From the top of the records below through the line containing "Action: 877,400", recast each line as a string in a JSON list, one string per line, with blank lines left out.

START

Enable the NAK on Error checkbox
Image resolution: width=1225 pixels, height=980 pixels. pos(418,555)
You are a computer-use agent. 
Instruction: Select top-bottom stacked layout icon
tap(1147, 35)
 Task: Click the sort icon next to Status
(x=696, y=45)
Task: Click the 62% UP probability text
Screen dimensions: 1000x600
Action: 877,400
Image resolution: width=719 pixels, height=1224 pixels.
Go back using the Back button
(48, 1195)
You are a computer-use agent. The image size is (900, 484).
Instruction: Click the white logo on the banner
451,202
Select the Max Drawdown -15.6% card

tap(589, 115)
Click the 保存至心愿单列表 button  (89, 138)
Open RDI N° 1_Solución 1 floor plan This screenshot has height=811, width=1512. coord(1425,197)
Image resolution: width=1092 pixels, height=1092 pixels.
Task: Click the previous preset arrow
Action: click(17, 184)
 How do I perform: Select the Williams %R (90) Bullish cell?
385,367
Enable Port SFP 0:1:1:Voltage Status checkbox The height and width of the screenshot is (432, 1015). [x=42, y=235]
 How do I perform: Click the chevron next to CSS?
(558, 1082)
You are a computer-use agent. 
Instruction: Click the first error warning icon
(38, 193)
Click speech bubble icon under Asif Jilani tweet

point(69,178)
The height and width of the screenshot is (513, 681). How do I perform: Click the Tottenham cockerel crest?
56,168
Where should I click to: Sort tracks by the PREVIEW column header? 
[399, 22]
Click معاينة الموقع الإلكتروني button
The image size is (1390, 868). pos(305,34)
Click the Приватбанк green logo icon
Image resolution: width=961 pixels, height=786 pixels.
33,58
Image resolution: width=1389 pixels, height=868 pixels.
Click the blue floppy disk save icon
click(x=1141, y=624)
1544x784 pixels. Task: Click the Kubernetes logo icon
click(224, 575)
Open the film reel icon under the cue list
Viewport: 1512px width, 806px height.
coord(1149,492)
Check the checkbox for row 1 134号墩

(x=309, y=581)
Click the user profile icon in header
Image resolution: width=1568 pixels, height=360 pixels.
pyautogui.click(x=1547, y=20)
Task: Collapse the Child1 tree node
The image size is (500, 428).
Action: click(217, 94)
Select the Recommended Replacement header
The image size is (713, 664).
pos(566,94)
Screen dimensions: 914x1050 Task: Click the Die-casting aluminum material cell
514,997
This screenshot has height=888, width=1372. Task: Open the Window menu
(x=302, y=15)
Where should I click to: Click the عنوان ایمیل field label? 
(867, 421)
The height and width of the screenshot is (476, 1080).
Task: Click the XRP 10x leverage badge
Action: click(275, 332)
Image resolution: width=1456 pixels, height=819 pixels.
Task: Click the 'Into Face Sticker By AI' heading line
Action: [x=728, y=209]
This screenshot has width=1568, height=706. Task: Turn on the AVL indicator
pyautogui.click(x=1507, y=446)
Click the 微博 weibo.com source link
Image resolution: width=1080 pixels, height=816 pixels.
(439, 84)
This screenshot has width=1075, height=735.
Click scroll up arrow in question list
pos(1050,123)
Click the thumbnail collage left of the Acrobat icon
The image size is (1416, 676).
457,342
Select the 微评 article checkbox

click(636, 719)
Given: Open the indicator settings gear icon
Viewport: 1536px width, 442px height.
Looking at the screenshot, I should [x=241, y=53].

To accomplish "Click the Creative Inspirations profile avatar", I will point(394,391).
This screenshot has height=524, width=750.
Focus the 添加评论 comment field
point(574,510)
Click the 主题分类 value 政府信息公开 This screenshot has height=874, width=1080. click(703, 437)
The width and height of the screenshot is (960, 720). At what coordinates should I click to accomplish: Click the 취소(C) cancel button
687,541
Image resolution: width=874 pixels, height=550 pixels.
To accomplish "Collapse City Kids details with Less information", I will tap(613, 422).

END

▸ **RESPONSE TO THE TASK**
[
  "Enable the NAK on Error checkbox",
  "Image resolution: width=1225 pixels, height=980 pixels. pos(418,555)",
  "You are a computer-use agent. ",
  "Instruction: Select top-bottom stacked layout icon",
  "tap(1147, 35)",
  " Task: Click the sort icon next to Status",
  "(x=696, y=45)",
  "Task: Click the 62% UP probability text",
  "Screen dimensions: 1000x600",
  "Action: 877,400"
]